When the coronavirus struck the St. Joseph’s Senior Nursing Home, it spread like wildfire.
In six short days, one infection turned into 94 presumed positives at the New Jersey facility.
Then staff started falling ill, and soon there were just three nuns left to care for the victims — until Terri Rufo volunteered to help.
“We didn’t know what situation the residents were in, it seems like the natural thing to go and help if someone asked you to help,” said Rufo, 45, a registered nurse and nursing home administrator for the CareOne at Holmdel nursing home who was sent to St. Joe’s to help.

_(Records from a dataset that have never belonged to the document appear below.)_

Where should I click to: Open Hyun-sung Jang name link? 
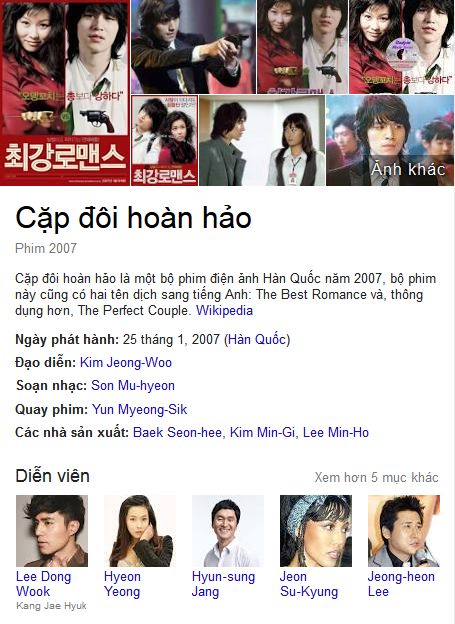tap(223, 584)
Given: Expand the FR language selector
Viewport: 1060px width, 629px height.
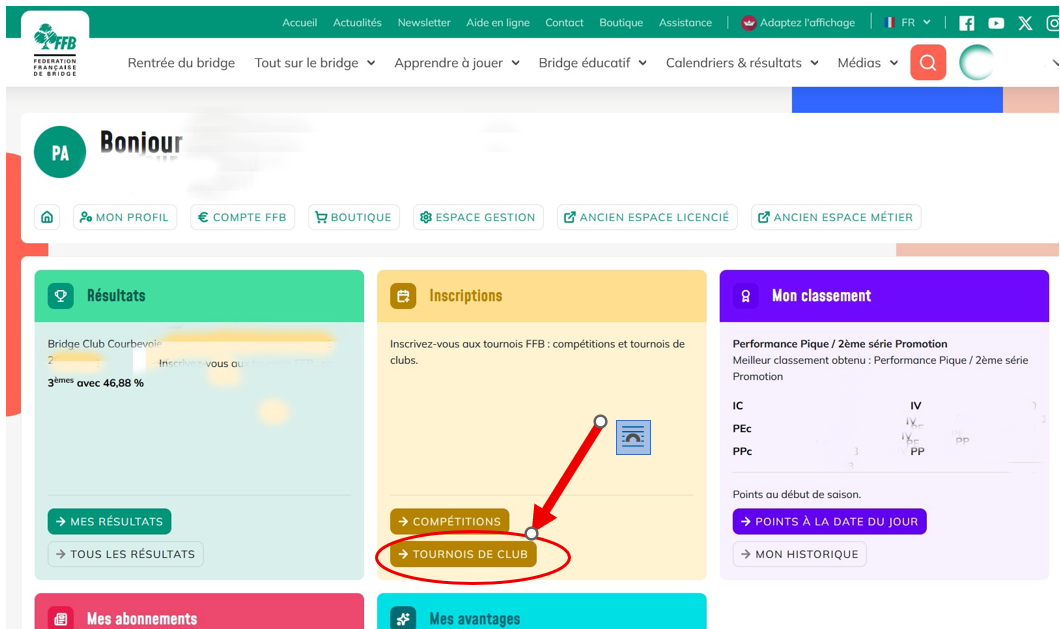Looking at the screenshot, I should pyautogui.click(x=908, y=23).
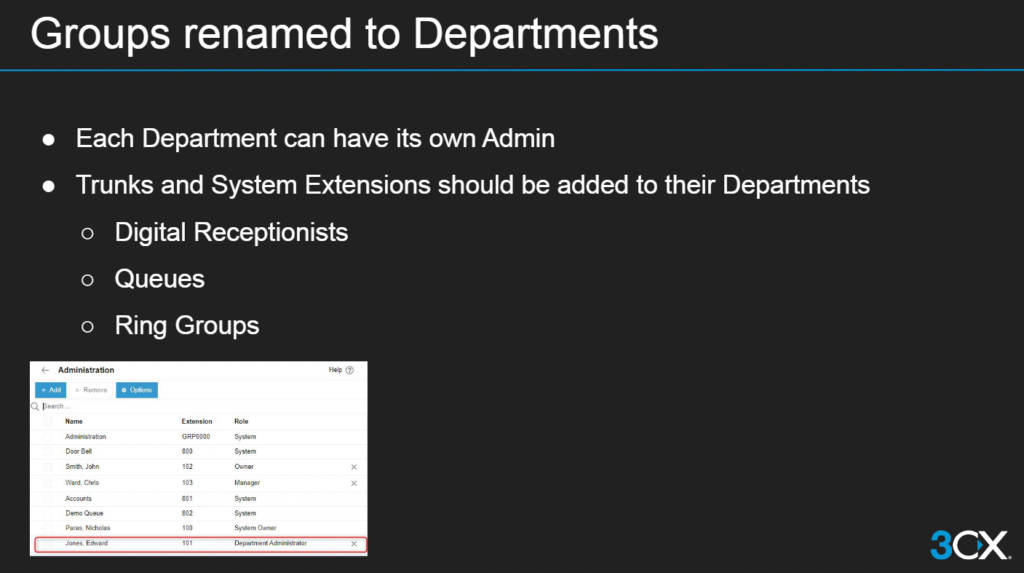Remove Ward, Chris using the X icon
The height and width of the screenshot is (573, 1024).
(x=354, y=483)
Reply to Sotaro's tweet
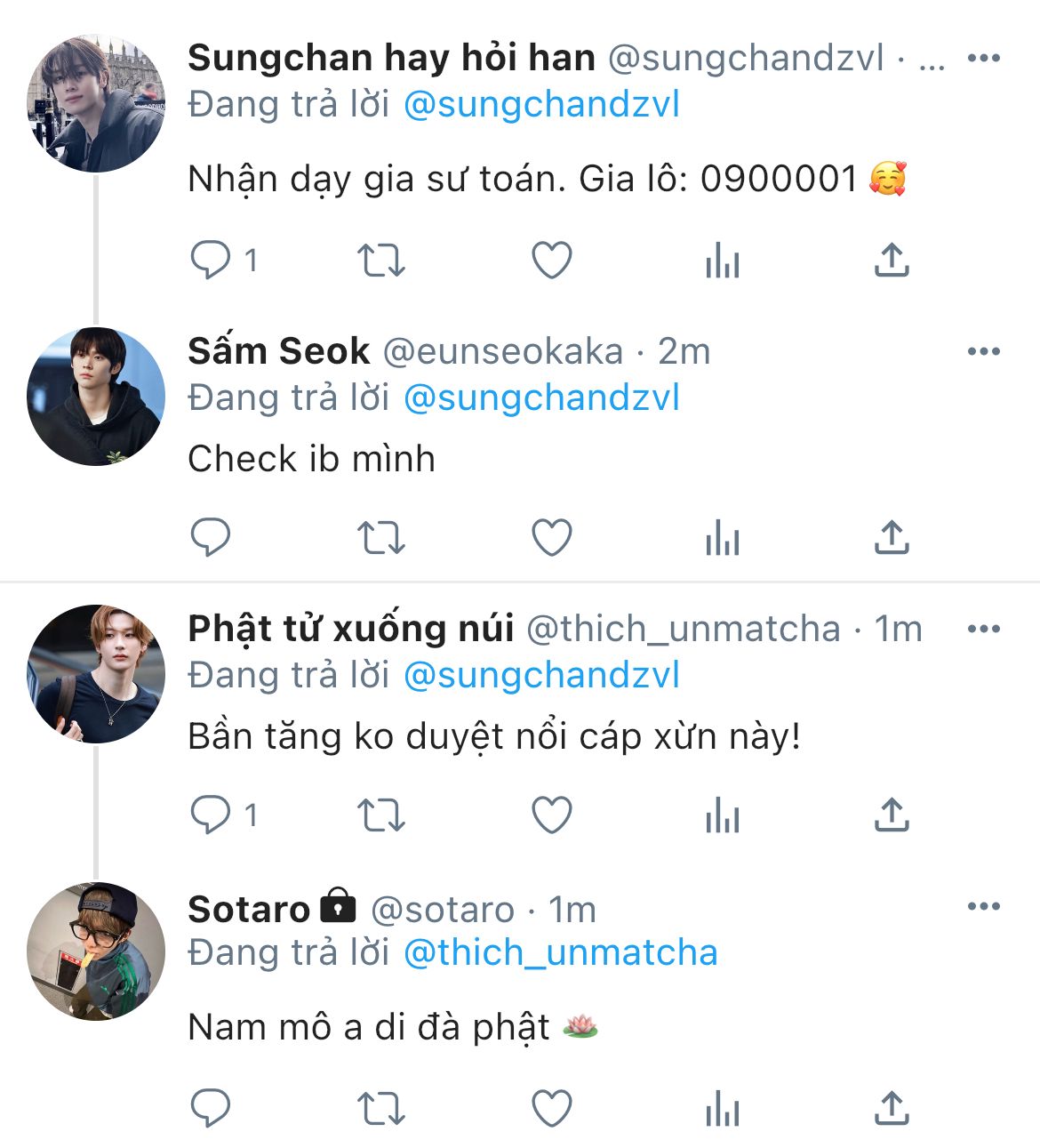This screenshot has width=1040, height=1148. 211,1109
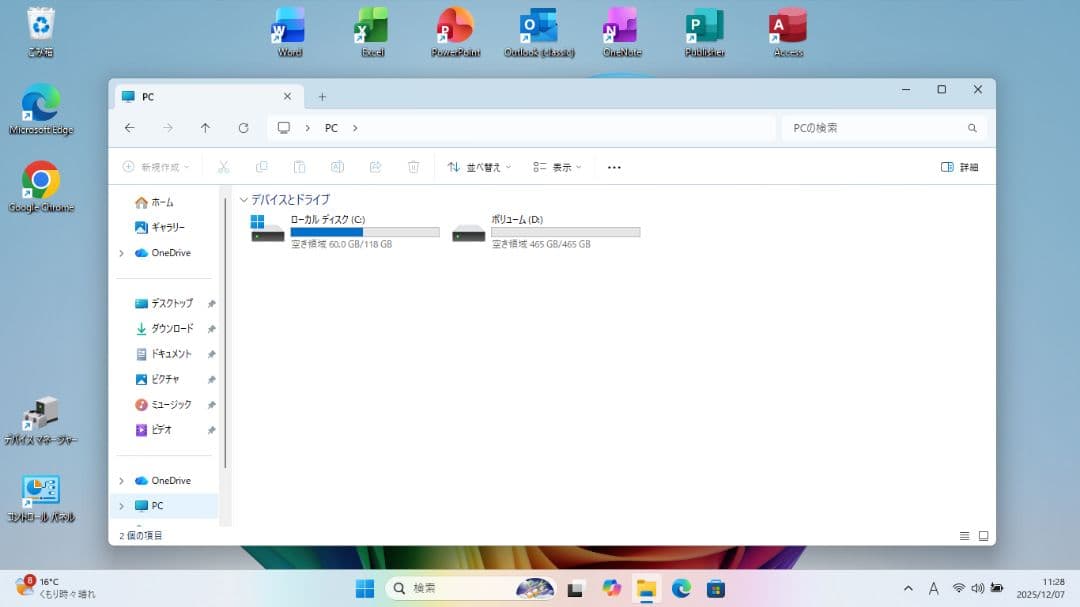Unpin デスクトップ from quick access

(211, 303)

When the New Jersey Department of Health realized how dire the situation was at St. Joseph’s, they made a desperate call to CareOne, which runs 32 nursing homes in the state, and asked if they could send anyone to help.
It was a Sunday, Rufo’s day off, but she was only 30 minutes away so she agreed to go, not having any idea at all of what she was getting herself into.

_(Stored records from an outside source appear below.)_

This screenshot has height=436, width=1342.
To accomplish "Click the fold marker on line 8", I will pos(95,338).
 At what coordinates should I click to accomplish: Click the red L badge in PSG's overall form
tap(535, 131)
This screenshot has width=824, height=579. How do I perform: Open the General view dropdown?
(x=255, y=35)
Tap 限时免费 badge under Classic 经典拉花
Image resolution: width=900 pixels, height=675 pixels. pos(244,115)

That was back on March 22, during the coronavirus’ opening act in the tristate area, and Rufo had yet to care for any COVID-19 patients.

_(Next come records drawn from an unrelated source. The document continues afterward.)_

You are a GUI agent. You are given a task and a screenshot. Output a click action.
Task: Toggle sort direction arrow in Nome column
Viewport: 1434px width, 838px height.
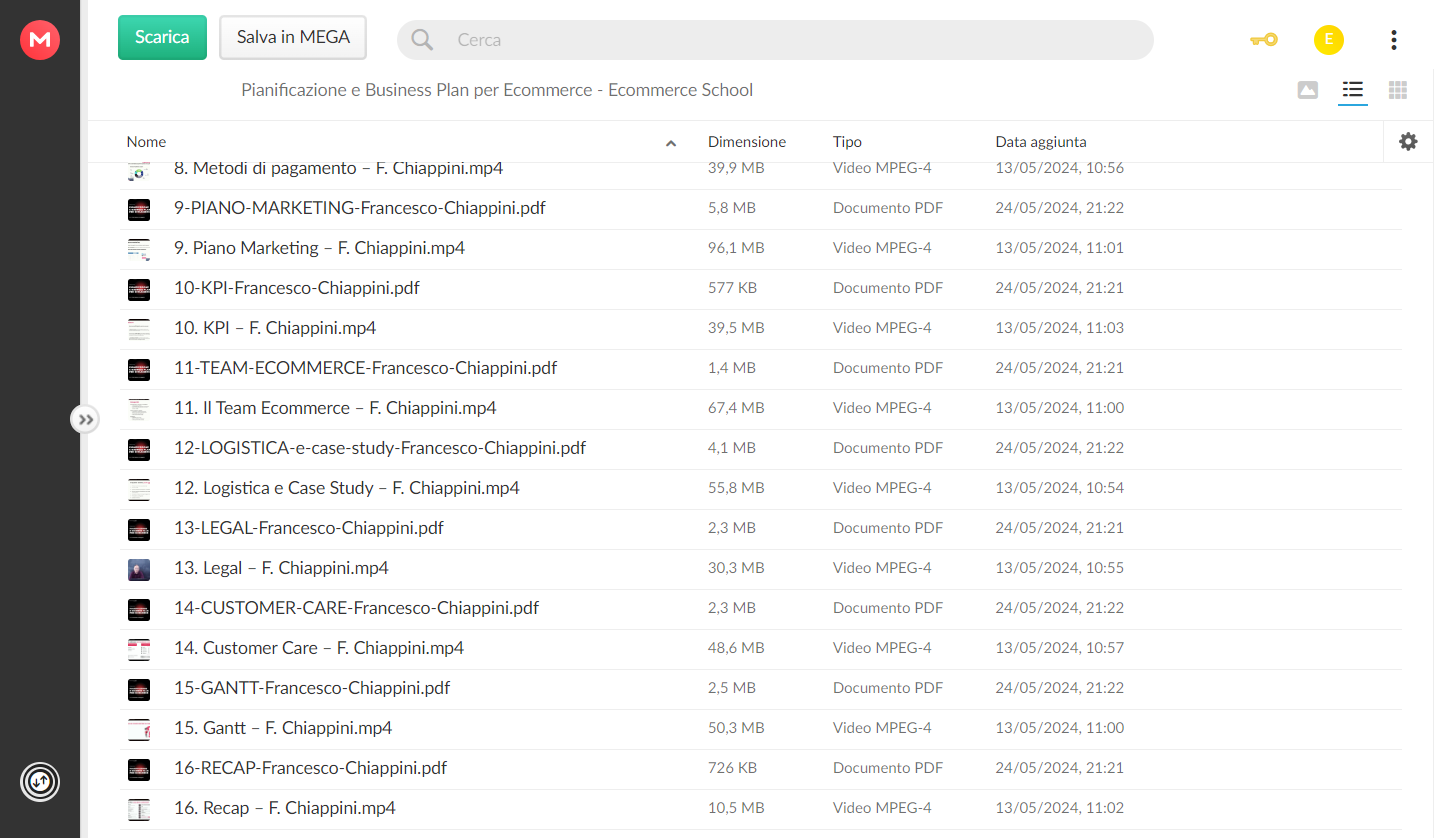[x=671, y=143]
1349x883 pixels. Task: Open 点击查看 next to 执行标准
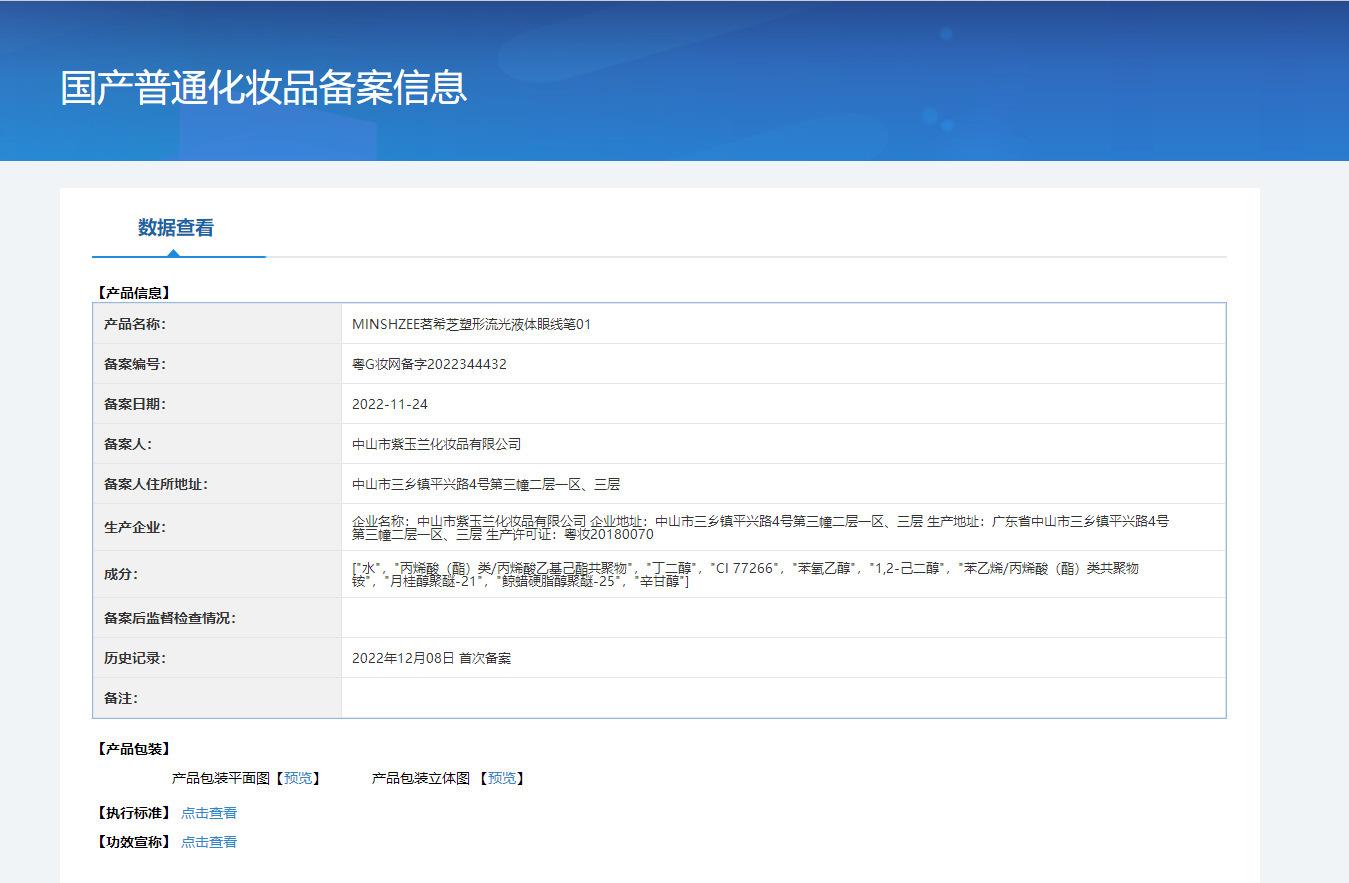pyautogui.click(x=209, y=813)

When she arrived at St. Joseph’s, she didn’t know who was positive and who wasn’t as her team grappled with the home’s paper records and lack of a digital system.
While she admits she was “initially” concerned, she knew “they needed help.”
“It just seemed like the right thing to do,” Rufo said.
Within three days, the state shut down the nursing home and distributed its residents to various CareOne facilities including Holmdel where Rufo has been working ever since to help acclimate them to the new home.
The job has been emotionally and physically draining as the elderly residents grapple with isolation-related depression, loneliness and the inevitable deaths the virus brings — at least five so far at Rufo’s facility.
But to her, they’re “family,” and she does everything she can to “love them” and “take care of them,” Rufo said.
“We have many people working in our facilities, house keepers, office managers, food service, the nurses and the aides, who have all committed to helping people to get better or sharing last moments with their family via Facetime or window visits or keeping in touch as much as we can,” Rufo said.
“It’s been a really difficult time for us as we fight off this disease, many of us… have not seen our children, I haven’t seen my kids in a month except for Facetime because we’ve just dedicated our time now to taking care of these residents.”
Rufo made the decision to have her kids stay with her ex-husband during the crisis once she realized she’d be exposed to the virus at work and broke down into tears as she described the tough choice.
Still, she knows she’s needed more than ever and the light at the end of the tunnel gets brighter each day.
“We’ll all come out of this stronger,” she said.